» **INSTRUCTION**:
Rewrite the lines beginning with the line that contains "Viewport: 600px width, 600px" and continuing through the last of the lines, replacing "article" with "page" and leaving everything else unchanged. Omit the pictures from your answer.

» **INPUT RECORDS**:
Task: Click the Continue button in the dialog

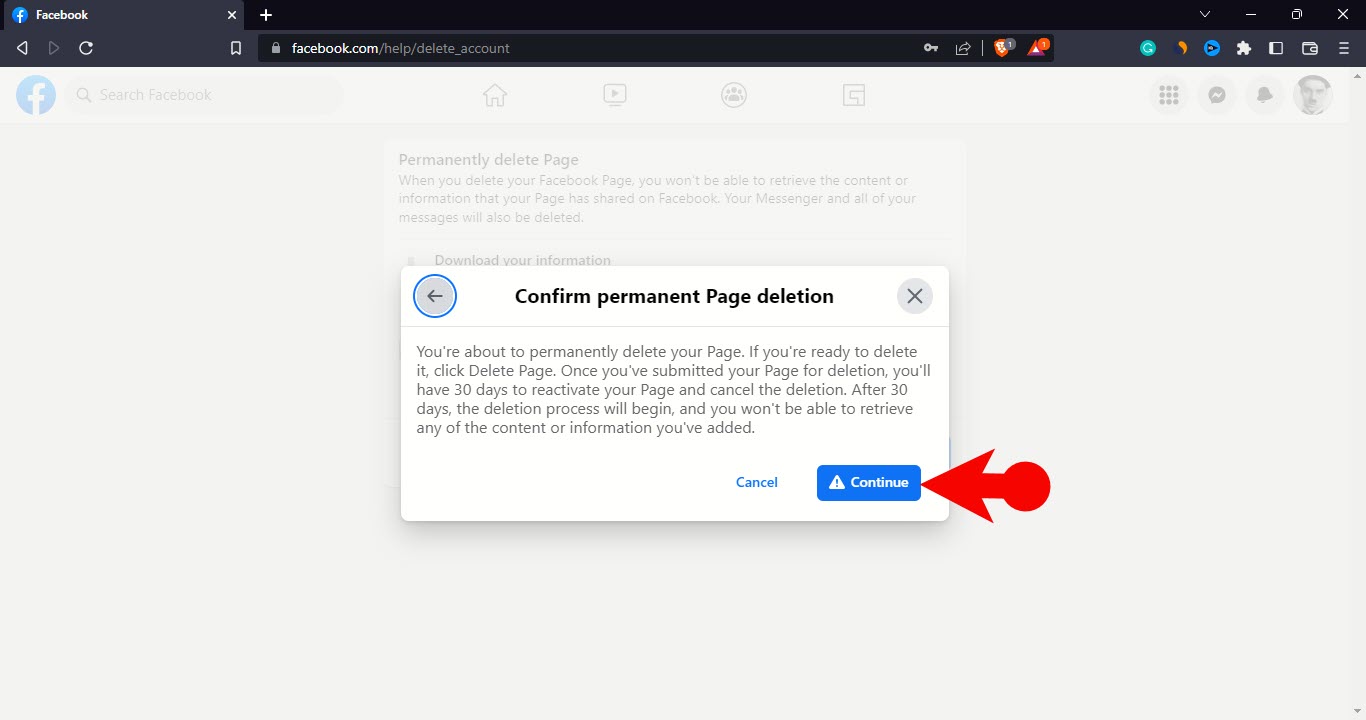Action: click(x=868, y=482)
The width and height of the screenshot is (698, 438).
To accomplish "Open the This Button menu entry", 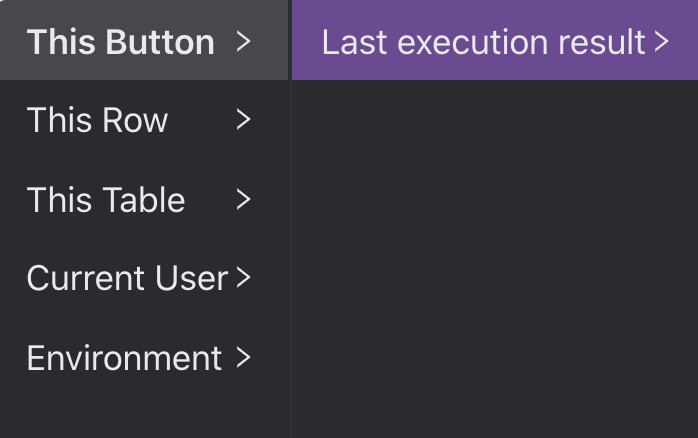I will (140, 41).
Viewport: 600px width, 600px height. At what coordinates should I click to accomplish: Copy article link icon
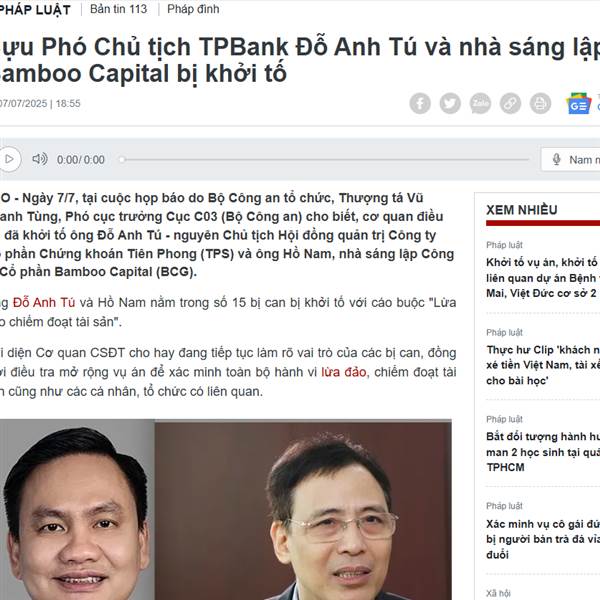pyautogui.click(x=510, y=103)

» **EXERCISE ANSWER**:
Viewport: 600px width, 600px height. At what coordinates should I click to accomplish: Copy page link icon
pyautogui.click(x=510, y=103)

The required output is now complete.